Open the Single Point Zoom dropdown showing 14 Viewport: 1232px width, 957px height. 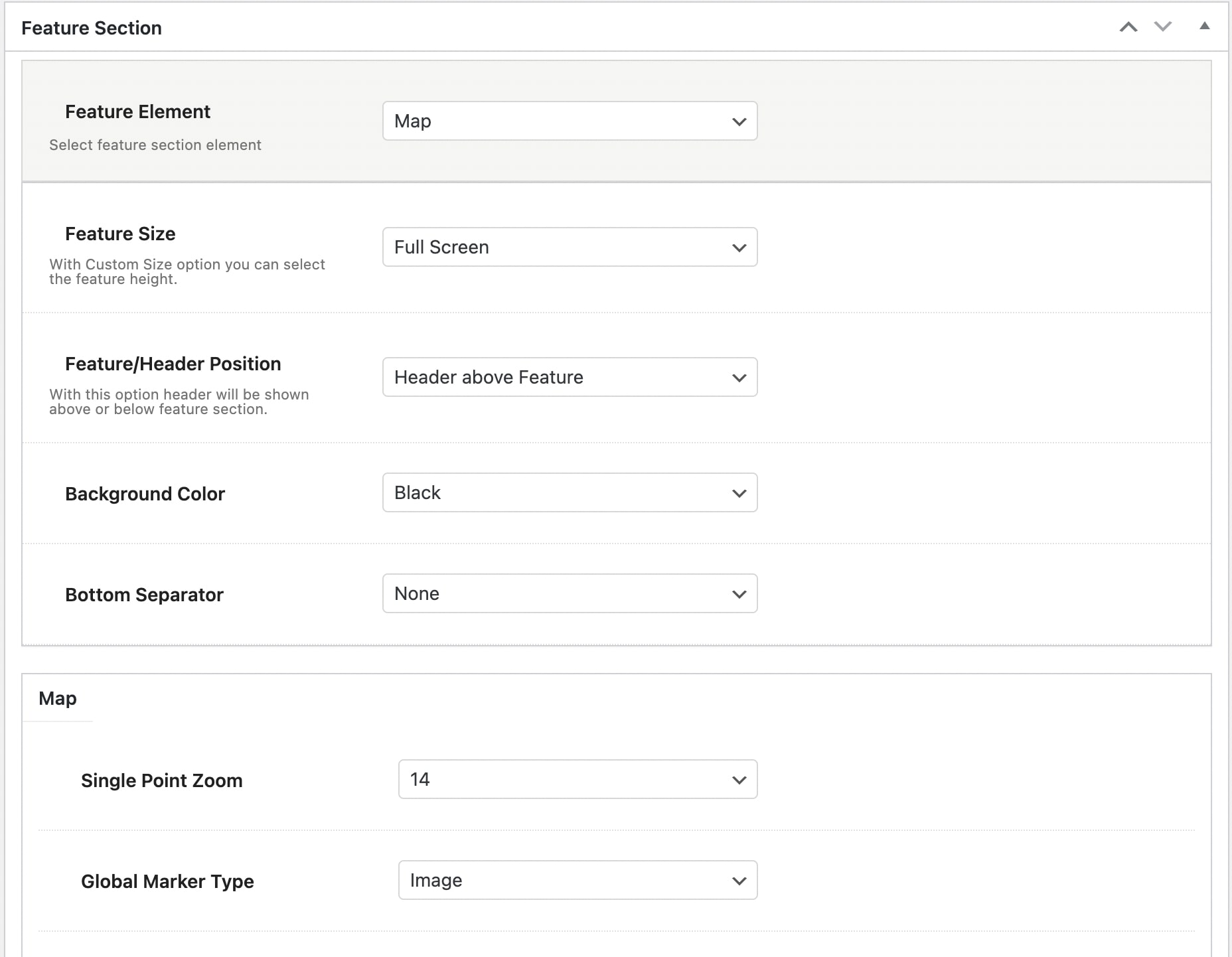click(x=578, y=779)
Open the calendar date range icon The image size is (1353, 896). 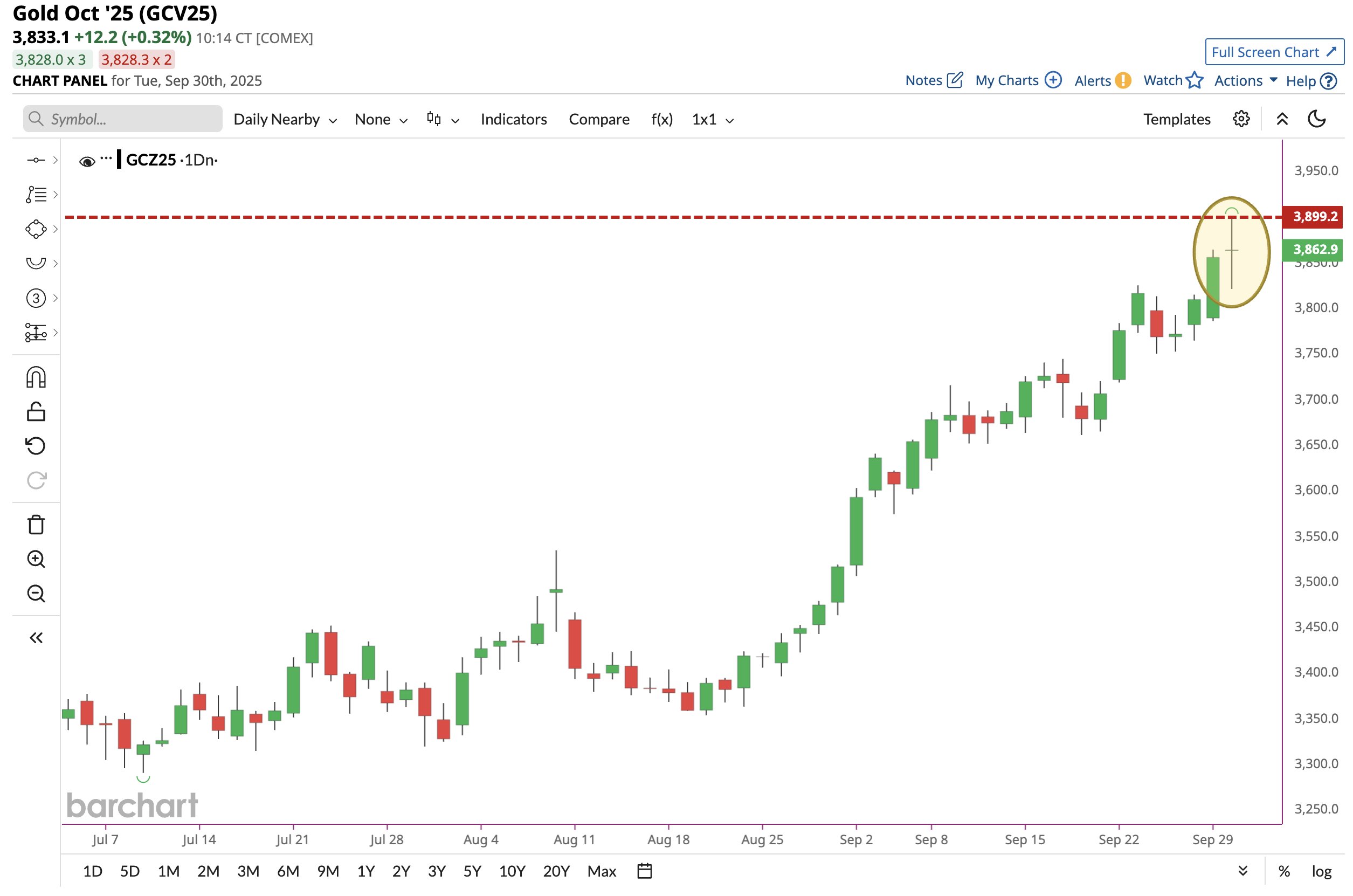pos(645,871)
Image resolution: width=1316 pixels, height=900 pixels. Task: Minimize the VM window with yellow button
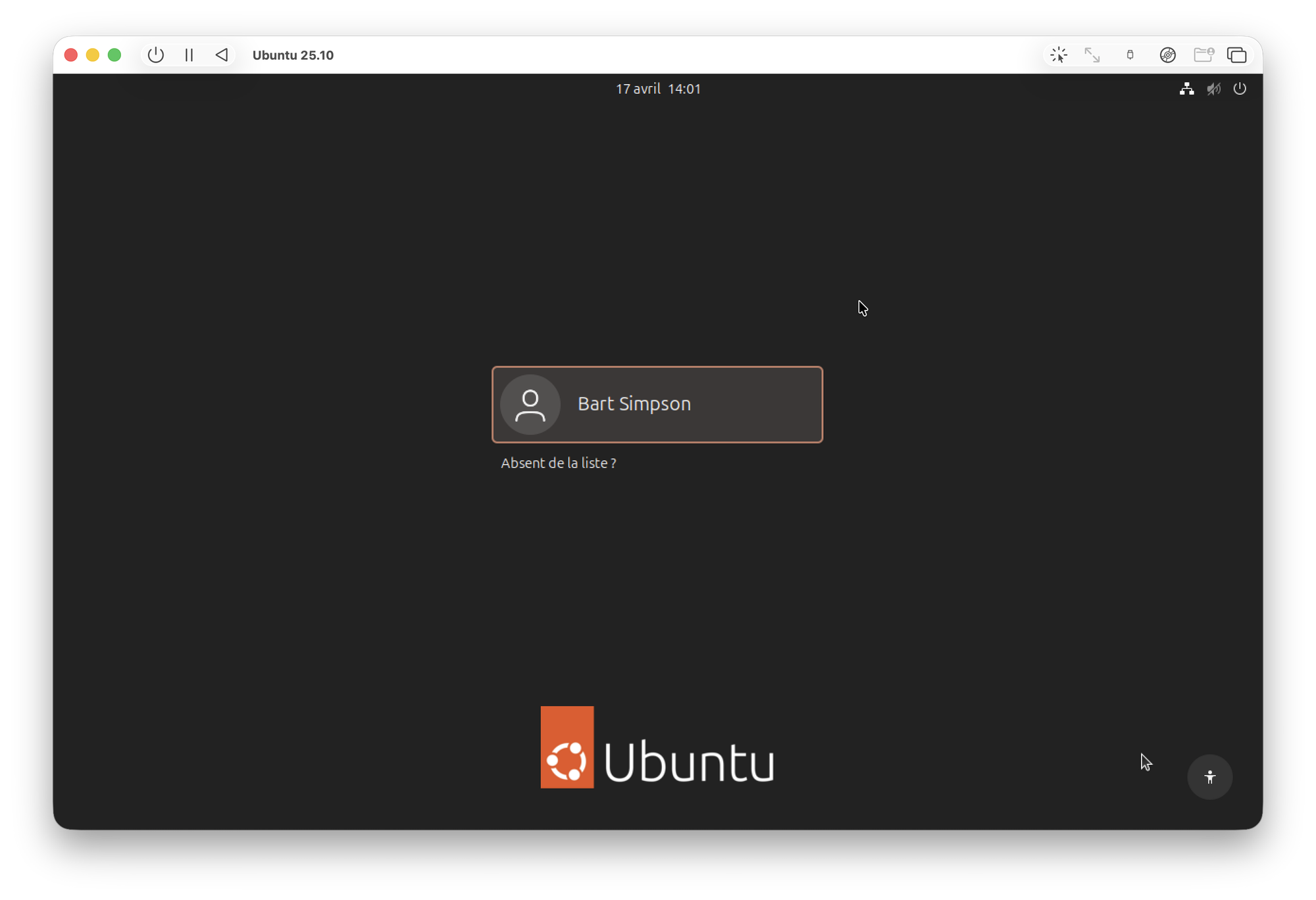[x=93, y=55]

━━━━

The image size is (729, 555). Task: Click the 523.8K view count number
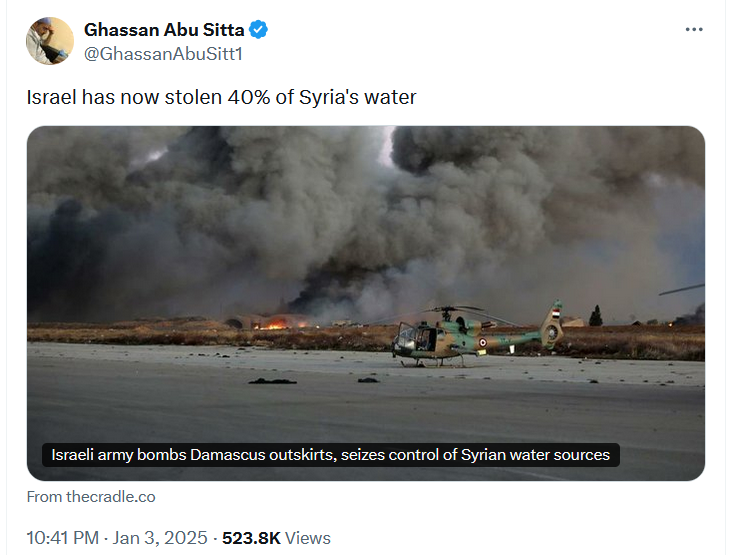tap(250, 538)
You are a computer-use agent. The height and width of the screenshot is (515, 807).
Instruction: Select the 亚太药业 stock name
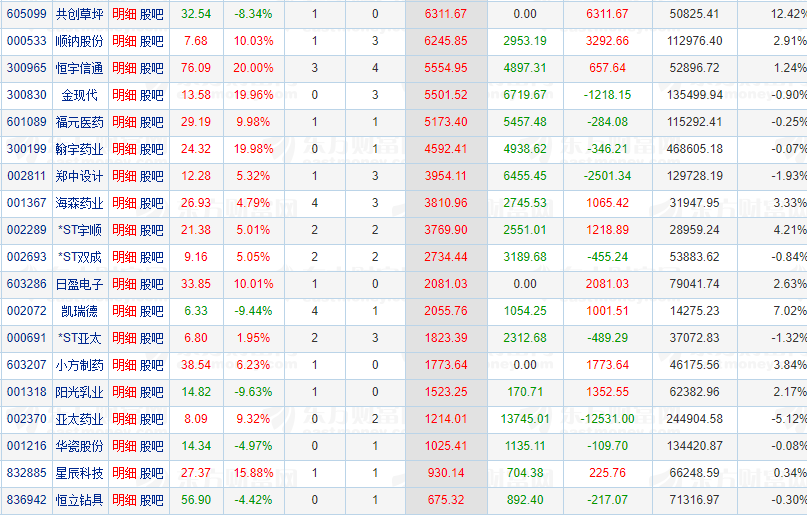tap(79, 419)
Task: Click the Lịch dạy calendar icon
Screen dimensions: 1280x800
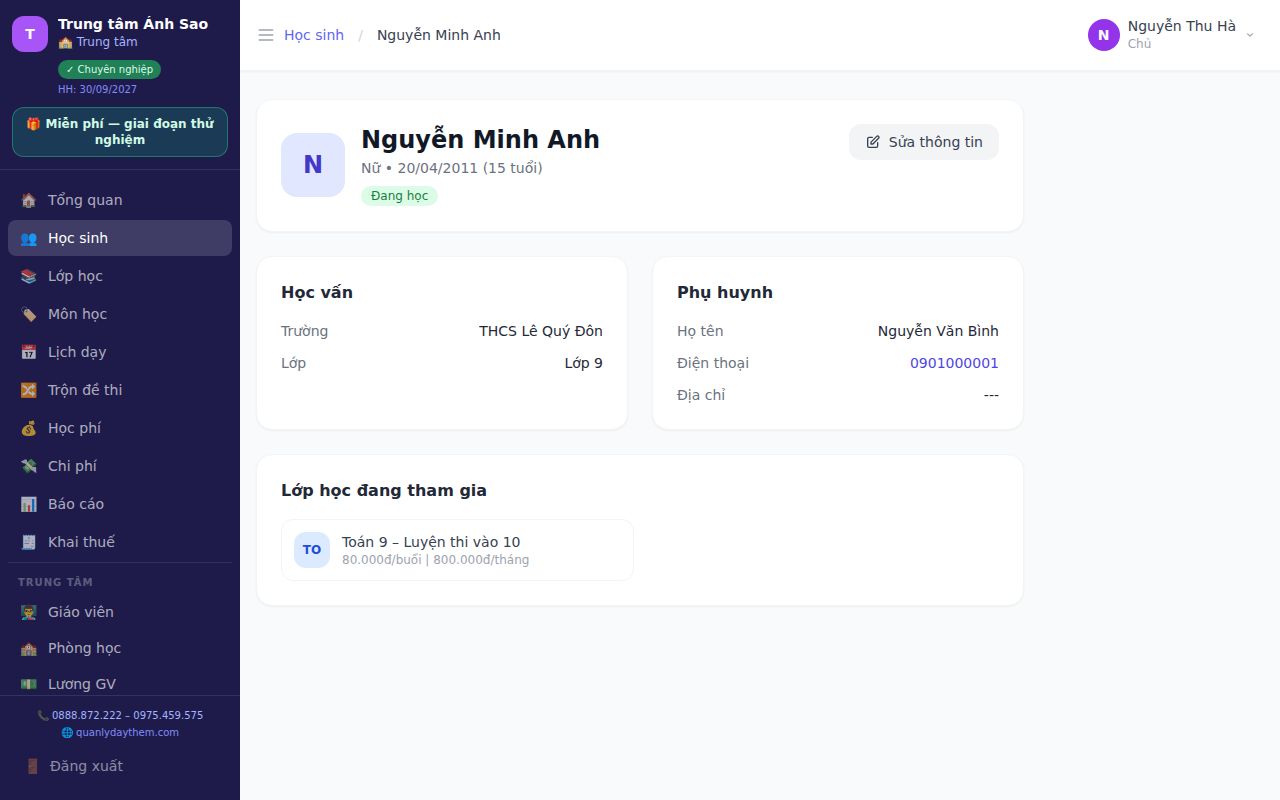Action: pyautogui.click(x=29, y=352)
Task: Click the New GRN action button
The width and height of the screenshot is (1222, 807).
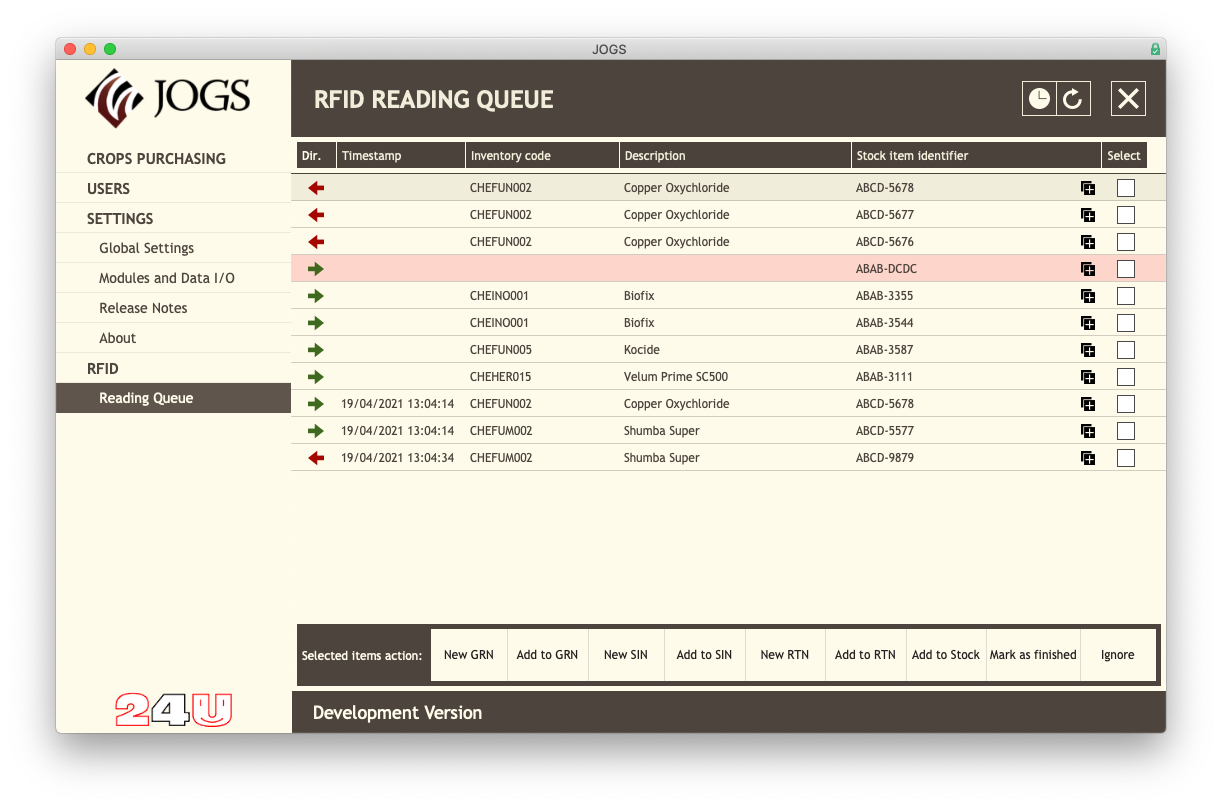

━━━━

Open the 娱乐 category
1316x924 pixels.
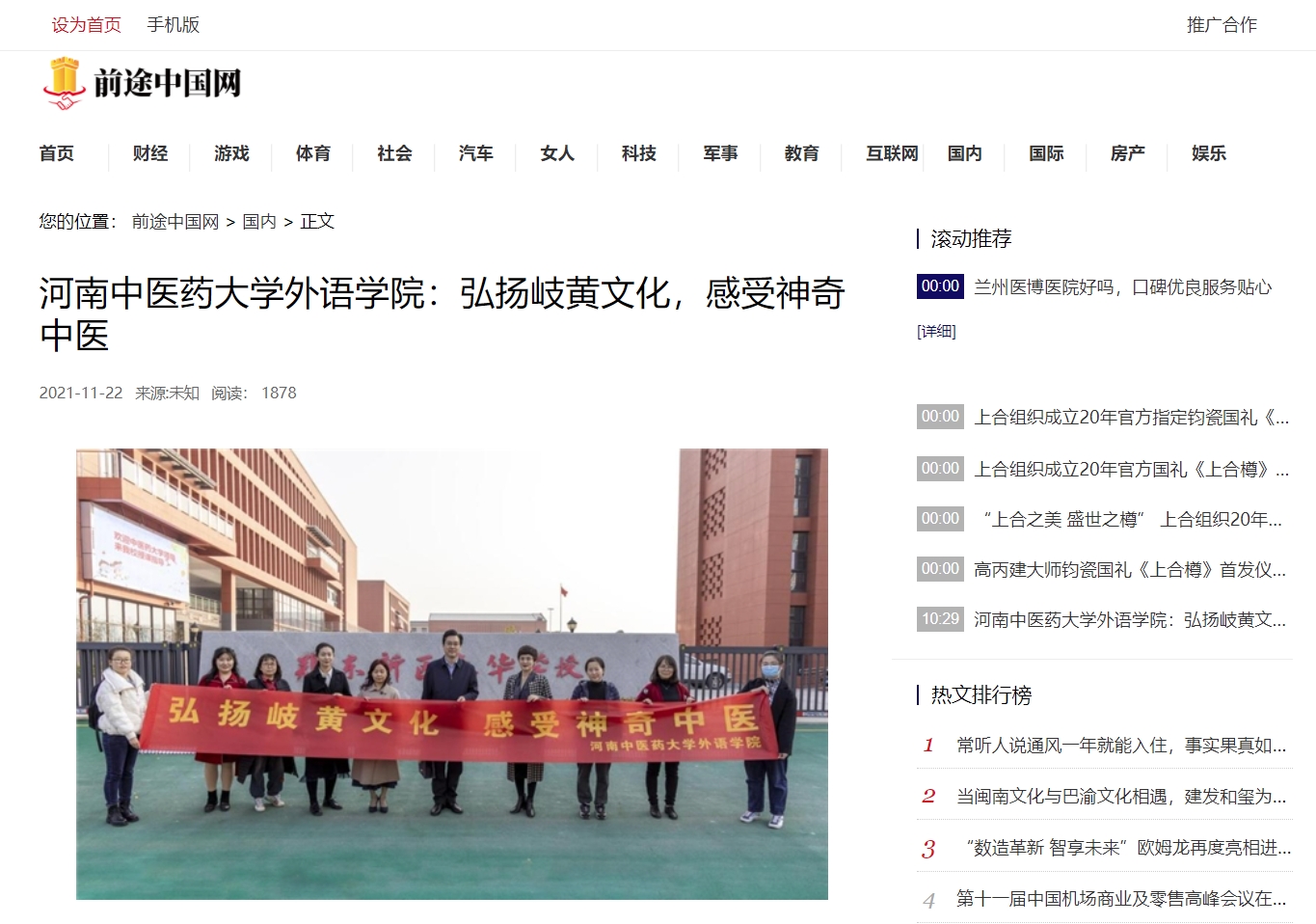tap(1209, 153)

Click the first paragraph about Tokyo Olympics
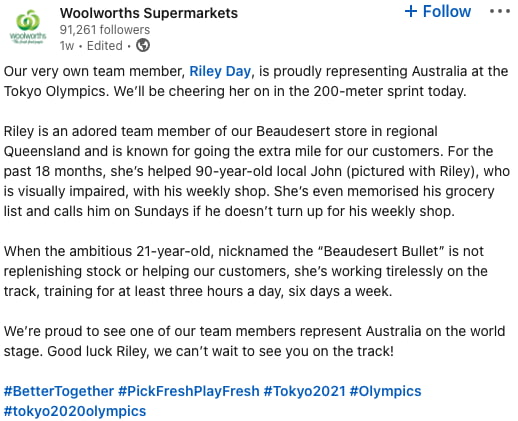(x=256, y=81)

━━━━

◆ EXERCISE GOAL:
Copy out again, word for word, the part of the lines above that opens with the line containing "You are a computer-use" and closes with the line containing "The width and", leaving the pictures out.

◆ RESULT FOR THIS EXERCISE:
You are a computer-use agent. The height and width of the screenshot is (515, 807).
Instruction: Select the 亚太药业 stock name
tap(79, 419)
Task: Click the Lịch dạy calendar icon
Screen dimensions: 1280x800
Action: pyautogui.click(x=29, y=352)
Task: Click the New GRN action button
The width and height of the screenshot is (1222, 807).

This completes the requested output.